Gardai found more than six hours of child pornography videos and over 500 pages of online discussions on the subject of child pornography.
The defrocked priest was the subject of the documentary 'Deliver Us From Evil' during which he admitted abusing dozens of children. The film by Amy Berg opened in New York, Los Angeles and Boston to critical acclaim in 2006 and was nominated for an Oscar.
Interviewed during the film, the former priest showed no remorse for abusing 25 children when he was a parish priest in California.
O'Grady, formerly of Charlemont House in Dublin 2, was sentenced to 14 years in the US in 1993 for abusing children. He was deported back to Ireland in 2001 after serving seven years of his sentence and lived in Dundalk for some months before fleeing the town when his home was vandalised.
He was back before the courts again yesterday after he accidentally mislaid his laptop, leading the garda Paedophile Investigations Unit to uncover a litany of child porn images and sickening messages.
O'Grady pleaded guilty at Dublin Circuit Criminal Court to three counts of possessing child pornography at Dublin Airport on February 15, 2010, and at Citi Hostel on Charlemont Street and at an Elephant Storage Unit in Tallaght on December 10, 2010.
Judge Martin Nolan commented that "if people didn't download child pornography there is a good chance that those children would not be abused in the first place".
He took into account the early guilty plea and limited co-operation with gardai before jailing him for three years.

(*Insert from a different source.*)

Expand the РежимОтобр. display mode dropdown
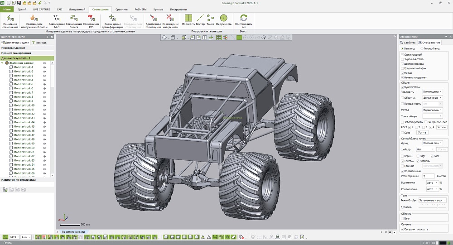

Detective Garda Gerard Keane of the Paedophile Investigations Unit had earlier told the court that he had found nearly 280,000 images on O'Grady's laptops and hard drives -- the majority of them showing children in sexual poses. He also found more than 1,000 child pornography video files.
An audio file was also discovered. It started off with O'Grady discussing religious matters but after several minutes he began discussing the sexual abuse of a male child, before returning to the topic of religion.
Det Gda Keane also found more than 500 pages of chat logs, which showed O'Grady's "serious fixation" on children. Most of the data had already been deleted by O'Grady but garda computer experts were able to recover it.
The computer was only discovered because O'Grady left it on a flight from Amsterdam to Dublin, and it was put in the lost property department.
Aer Lingus rules state that if lost property is not claimed within three months, the staff member who found it is allowed to keep it. When a staff member claimed possession of the computer and examined its contents, they found the illegal files and alerted gardai.
Gardai went to the hostel where O'Grady was staying and he showed them to a locker containing several USB devices and an external hard drive. He also told them about more computer equipment in a storage facility in Tallaght. All the devices contained illegal files. O'Grady admitted the equipment was his, but answered "no comment" to all other questions.
Defence counsel Philipp Rahn said O'Grady was "a socially isolated man". He was born in Limerick and emigrated to California after joining the priesthood.
After leaving the priesthood, he moved to Amsterdam for several years before returning to Ireland on the flight where he left his laptop behind.